- [Action item]: Your answer should consist of each line below that includes the word "computer".

- [Collected data]:
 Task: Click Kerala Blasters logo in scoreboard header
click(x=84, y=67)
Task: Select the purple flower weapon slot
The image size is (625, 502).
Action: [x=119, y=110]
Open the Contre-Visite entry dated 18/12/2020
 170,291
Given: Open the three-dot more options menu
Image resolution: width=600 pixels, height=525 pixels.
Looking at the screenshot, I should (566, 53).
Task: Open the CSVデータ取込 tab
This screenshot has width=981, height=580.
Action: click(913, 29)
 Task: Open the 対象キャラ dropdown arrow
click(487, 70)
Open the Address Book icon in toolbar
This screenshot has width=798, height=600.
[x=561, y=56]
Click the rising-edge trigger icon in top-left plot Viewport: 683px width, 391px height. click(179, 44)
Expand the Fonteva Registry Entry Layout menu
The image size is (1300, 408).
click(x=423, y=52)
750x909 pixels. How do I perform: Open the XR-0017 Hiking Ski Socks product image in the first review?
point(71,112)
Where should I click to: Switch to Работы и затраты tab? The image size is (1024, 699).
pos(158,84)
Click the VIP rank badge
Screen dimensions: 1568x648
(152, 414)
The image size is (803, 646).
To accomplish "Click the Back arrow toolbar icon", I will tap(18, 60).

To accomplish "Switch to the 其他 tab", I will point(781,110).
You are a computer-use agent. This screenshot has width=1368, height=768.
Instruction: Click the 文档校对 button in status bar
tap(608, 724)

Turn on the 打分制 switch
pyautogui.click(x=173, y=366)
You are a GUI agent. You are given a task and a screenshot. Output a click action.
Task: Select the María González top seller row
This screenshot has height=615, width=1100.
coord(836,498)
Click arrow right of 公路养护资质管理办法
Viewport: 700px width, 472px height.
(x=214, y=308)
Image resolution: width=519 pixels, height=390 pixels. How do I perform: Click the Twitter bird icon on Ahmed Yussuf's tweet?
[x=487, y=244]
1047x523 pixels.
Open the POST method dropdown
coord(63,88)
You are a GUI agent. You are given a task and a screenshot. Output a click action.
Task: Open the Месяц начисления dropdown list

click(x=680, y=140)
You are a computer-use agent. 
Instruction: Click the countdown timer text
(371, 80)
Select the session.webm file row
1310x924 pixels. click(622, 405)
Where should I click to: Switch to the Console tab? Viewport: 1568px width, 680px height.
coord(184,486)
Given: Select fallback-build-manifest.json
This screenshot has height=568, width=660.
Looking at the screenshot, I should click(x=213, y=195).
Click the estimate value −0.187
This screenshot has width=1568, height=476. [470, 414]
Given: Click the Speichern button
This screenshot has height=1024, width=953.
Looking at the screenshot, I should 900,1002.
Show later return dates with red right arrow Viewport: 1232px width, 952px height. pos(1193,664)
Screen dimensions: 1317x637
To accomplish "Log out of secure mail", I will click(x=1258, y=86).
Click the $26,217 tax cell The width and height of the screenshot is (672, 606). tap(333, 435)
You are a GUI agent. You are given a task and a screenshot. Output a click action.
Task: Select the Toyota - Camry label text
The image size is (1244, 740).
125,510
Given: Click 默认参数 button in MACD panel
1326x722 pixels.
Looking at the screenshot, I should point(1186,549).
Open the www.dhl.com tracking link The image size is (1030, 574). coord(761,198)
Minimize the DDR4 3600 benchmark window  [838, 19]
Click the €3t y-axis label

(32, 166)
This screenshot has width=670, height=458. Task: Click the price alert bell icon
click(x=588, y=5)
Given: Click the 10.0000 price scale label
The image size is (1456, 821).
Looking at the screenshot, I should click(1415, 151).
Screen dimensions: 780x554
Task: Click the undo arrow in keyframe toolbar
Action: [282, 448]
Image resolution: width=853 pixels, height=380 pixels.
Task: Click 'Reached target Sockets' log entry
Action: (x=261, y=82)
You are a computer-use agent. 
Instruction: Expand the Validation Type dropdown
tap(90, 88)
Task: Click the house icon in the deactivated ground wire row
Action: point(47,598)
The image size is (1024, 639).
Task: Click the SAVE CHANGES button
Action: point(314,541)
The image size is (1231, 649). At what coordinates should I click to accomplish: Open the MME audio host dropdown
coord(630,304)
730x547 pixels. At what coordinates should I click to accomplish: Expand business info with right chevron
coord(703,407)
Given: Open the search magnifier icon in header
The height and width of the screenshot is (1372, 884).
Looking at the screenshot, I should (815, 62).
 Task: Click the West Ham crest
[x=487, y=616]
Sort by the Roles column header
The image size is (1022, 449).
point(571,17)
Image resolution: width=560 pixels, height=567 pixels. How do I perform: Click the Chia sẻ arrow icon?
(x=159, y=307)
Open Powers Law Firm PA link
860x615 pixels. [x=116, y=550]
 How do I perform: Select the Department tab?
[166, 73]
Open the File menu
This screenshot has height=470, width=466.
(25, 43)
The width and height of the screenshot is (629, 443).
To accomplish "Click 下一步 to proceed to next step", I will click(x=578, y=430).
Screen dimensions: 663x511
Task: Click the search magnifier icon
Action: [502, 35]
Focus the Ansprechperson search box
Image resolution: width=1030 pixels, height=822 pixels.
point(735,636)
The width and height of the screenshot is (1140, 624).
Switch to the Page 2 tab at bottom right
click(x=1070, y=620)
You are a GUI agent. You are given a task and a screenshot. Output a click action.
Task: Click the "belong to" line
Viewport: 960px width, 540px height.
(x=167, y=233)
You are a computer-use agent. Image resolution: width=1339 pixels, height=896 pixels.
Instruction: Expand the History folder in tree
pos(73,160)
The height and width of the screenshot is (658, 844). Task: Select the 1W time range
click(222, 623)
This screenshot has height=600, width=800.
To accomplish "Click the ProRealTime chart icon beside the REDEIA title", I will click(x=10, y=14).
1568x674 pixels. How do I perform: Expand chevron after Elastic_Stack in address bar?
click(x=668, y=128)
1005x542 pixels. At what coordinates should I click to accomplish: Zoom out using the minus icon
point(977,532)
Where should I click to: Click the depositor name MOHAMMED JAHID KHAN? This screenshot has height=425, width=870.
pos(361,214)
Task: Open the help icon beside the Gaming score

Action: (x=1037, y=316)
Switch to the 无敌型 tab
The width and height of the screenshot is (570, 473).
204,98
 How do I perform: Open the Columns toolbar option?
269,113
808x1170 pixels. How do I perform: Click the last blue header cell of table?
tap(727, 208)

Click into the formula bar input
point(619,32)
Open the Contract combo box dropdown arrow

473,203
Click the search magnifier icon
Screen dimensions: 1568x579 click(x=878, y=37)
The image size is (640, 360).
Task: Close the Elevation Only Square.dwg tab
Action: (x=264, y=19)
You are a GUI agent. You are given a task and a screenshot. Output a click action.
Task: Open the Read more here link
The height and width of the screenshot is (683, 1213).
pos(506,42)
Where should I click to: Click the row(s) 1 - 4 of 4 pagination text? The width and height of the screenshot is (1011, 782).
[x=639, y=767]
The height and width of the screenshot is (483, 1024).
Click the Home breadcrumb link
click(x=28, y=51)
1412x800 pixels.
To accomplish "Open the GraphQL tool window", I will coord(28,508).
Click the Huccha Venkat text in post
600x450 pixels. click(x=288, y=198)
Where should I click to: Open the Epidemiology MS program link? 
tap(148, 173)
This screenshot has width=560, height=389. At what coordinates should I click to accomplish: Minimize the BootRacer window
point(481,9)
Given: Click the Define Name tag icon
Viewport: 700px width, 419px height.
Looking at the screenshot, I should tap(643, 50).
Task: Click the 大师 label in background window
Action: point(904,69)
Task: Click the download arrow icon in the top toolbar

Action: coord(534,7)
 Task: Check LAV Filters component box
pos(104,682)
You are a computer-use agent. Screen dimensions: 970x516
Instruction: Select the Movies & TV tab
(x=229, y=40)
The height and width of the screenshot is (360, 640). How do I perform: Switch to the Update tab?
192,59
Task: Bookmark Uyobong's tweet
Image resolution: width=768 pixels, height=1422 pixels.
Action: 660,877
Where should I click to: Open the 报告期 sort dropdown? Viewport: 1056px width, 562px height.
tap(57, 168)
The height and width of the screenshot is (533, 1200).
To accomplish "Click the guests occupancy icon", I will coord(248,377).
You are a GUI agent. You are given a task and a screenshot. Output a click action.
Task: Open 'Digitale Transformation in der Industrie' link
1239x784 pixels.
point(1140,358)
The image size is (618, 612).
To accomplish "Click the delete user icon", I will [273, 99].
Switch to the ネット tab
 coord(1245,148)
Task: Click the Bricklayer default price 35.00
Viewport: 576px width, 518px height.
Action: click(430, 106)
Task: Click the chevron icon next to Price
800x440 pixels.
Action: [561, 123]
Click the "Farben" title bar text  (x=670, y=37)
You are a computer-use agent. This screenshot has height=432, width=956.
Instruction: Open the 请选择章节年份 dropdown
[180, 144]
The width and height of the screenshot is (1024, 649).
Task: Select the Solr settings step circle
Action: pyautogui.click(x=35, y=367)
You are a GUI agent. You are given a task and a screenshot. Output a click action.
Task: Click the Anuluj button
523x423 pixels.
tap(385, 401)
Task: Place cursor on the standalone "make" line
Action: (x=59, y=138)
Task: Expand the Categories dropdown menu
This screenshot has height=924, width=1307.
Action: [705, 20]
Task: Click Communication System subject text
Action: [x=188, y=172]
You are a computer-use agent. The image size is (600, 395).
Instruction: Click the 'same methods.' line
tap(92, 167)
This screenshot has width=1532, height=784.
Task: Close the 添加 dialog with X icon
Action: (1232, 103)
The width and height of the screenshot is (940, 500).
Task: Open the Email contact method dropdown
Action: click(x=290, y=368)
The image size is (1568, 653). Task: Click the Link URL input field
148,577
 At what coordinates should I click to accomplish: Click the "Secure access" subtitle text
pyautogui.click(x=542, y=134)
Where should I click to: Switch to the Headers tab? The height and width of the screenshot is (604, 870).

- [Task answer]:
You are a computer-use agent. This screenshot has width=1368, height=768.
You are a computer-use agent. 
You are a computer-use agent. 
You are a computer-use agent. Image resolution: width=1339 pixels, height=896 pixels.
You are a computer-use agent. Screen dimensions: 970x516
You are a computer-use agent. This screenshot has height=432, width=956.
You are a computer-use agent. The image size is (600, 395).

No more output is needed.